Kentucky Health News
Fewer Kentuckians reported having employer-provided insurance last year while the percentage on public insurance such as Medicaid continued to increase, according to the latest Kentucky Health Issues Poll.
The poll, taken Sept. 17 through Oct. 7, found that 41 percent of Kentuckians aged 18 to 64 said they had health insurance through their employer, down from 50 percent in 2014. Those saying they had public insurance rose to 35 percent, from 29 percent the year before.
The percentage on public insurance began to rise in 2014, when the state expanded eligibility for the federal-state Medicaid program to people in households with incomes up to 138 percent of the income level that the federal government considers the upper limit of poverty.
That also caused the share of Kentuckians without insurance to fall sharply. In the Kentucky Health Issues Poll in 2013 it was 25 percent; in 2014, it was only 12 percent. In 2015, it stayed stable at 13 percent. Another 8 percent in the latest poll indicated they were insured but had been without health insurance at some point in the past 12 months. The poll's margin of error is plus or minus 2.4 percentage points.
The uninsured figure is almost twice as high as that found in polling by The Gallup Organization, which includes people 65 and over, who automatically qualify for Medicare. Gallup found that in the second half of 2015, only 7.5 percent of Kentucky respondents said they did not have health coverage.

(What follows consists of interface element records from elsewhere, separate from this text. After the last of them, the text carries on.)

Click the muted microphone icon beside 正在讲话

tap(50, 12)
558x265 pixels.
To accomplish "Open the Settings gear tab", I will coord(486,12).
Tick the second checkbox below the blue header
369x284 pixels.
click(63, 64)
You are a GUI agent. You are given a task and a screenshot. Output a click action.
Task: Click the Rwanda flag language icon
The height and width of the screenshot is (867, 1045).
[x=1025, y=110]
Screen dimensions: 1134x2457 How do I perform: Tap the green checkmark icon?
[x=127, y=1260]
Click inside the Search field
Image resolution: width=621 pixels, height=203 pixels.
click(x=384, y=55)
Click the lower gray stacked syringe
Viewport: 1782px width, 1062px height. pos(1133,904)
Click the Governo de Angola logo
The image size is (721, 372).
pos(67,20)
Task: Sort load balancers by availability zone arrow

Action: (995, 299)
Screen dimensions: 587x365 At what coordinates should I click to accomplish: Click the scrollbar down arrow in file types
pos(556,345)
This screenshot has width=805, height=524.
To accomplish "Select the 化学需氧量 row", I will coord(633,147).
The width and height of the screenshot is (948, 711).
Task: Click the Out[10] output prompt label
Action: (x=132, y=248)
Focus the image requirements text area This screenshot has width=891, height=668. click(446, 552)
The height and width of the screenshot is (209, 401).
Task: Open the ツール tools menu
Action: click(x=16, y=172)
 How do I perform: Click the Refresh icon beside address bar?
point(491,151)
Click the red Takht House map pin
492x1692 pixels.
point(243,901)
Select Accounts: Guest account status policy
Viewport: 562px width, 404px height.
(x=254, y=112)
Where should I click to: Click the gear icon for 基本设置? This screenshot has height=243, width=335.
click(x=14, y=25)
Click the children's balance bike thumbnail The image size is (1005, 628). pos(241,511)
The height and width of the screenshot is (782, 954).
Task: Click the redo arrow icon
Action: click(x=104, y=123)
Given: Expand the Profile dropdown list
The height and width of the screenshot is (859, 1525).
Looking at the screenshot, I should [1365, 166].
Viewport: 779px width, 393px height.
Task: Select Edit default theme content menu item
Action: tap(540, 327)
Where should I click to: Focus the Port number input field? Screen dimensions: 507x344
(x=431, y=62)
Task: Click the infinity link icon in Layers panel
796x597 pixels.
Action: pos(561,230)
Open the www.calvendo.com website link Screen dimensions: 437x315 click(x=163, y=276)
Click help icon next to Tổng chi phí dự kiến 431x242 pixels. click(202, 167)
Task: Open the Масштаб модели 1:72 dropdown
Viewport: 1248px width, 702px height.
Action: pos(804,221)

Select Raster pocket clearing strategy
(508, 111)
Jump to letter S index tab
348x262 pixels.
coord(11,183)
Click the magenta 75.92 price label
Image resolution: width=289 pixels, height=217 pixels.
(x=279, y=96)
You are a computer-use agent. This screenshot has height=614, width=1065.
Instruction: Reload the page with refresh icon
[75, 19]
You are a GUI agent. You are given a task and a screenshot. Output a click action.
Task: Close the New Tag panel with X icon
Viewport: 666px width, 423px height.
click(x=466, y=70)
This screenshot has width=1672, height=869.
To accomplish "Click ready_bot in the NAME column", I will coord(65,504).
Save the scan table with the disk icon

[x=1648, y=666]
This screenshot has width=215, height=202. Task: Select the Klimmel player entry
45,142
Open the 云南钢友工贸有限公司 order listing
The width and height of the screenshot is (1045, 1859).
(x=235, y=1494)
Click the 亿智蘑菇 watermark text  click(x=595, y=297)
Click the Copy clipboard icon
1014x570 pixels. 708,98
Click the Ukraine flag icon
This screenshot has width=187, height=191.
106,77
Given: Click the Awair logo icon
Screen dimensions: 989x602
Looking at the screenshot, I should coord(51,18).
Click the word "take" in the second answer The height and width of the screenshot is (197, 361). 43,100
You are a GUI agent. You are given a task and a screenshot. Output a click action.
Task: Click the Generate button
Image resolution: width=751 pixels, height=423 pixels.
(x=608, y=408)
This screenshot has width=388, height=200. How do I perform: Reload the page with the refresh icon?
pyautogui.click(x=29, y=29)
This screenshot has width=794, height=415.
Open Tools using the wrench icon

The Kentucky Health Issues Poll focuses on adults 18-64 because 98 percent of Kentuckians 65 and over have health coverage. The poll is conducted by the Institute for Policy Research at the University of Cincinnati for the Foundation for a Healthy Kentucky and Interact for Health, formerly the Health Foundation of Greater Cincinnati.
Since 2013, the share of adults 18-64 who earn less than 200 percent of the federal poverty level and are uninsured has fallen from more than 3 out of 10 to only 1 in 10. “Uninsurance rates are now about the same for all Kentucky adults regardless of income, reducing one potential barrier to receiving needed health care,” says Jennifer Chubinski, Interact for Health's vice president for innovation and learning.